● Exercise requirements:
(1) List every place the Voltaire passage below names as somewhere the questions of predestination and free will were argued.
(2) From the Voltaire passage below, reproduce word for word the part starting with "He was charged" and going on through "since been known.".

● Document text:
###
The Bull Unigenitus was launched in 1713, and then all the prisons were filled with Jansenists. This great question of predestination and free will, of free moral agency and accountability, and being saved by the grace of God, and damned for the glory of God, have occupied the mind of what we call the civilized world for many centuries. All these questions were argued pro and con through Switzerland; all of them in Holland for centuries; in Scotland and England and New England, and millions of people are still busy harmonizing foreordination and free will, necessity and morality, predestination and accountability.

Louis XIV. having died, the Regent took possession, and then the prisons were opened. The Regent called for a list of all persons then in the prisons sent there at the will of the king. He found that, as to many prisoners, nobody knew any cause why they had been in prison. They had been forgotten. Many of the prisoners did not know themselves, and could not guess why they had been arrested. One Italian had been in the Bastile thirty-three years without ever knowing why. On his arrival in Paris, thirty-three years before, he was arrested and sent to prison.

He had grown old. He had survived his family and friends. When the rest were liberated he asked to remain where he was, and lived there the rest of his life. The old prisoners were pardoned, but in a little while their places were taken by new ones.

At this time Voltaire was not interested in the great world--knew very little of religion or of government. He was busy writing poetry, busy thinking of comedies and tragedies. He was full of life. All his fancies were winged like moths.

He was charged with having written some cutting epigrams. He was exiled to Tulle, three hundred miles away. From this place he wrote in the true vein--"I am at a chateau, a place that would be the most agreeable in the world if I had not been exiled to it, and where there is nothing wanting for my perfect happiness except the liberty of leaving. It would be delicious to remain, if I only were allowed to go."

At last the exile was allowed to return. Again he was arrested; this time sent to the Bastile, where he remained for nearly a year. While in prison he changed his name from Francois-Marie Arouet to Voltaire, and by that name he has since been known.
###
● Data provided:
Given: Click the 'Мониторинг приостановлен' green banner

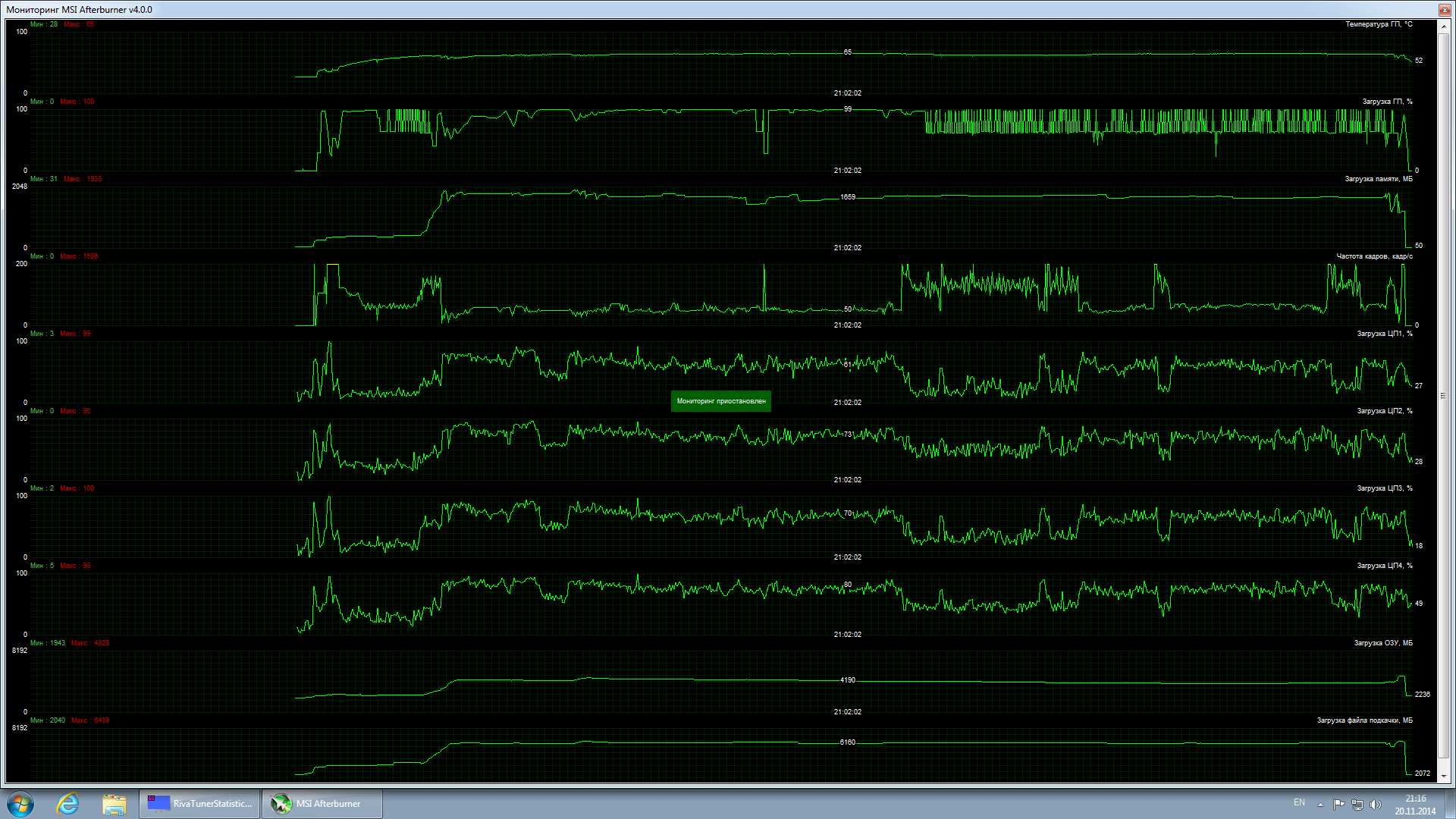Looking at the screenshot, I should pos(720,401).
###
● Responses:
(1) Switzerland, Holland, Scotland, England, New England

(2)
He was charged with having written some cutting epigrams. He was exiled to Tulle, three hundred miles away. From this place he wrote in the true vein--"I am at a chateau, a place that would be the most agreeable in the world if I had not been exiled to it, and where there is nothing wanting for my perfect happiness except the liberty of leaving. It would be delicious to remain, if I only were allowed to go."

At last the exile was allowed to return. Again he was arrested; this time sent to the Bastile, where he remained for nearly a year. While in prison he changed his name from Francois-Marie Arouet to Voltaire, and by that name he has since been known.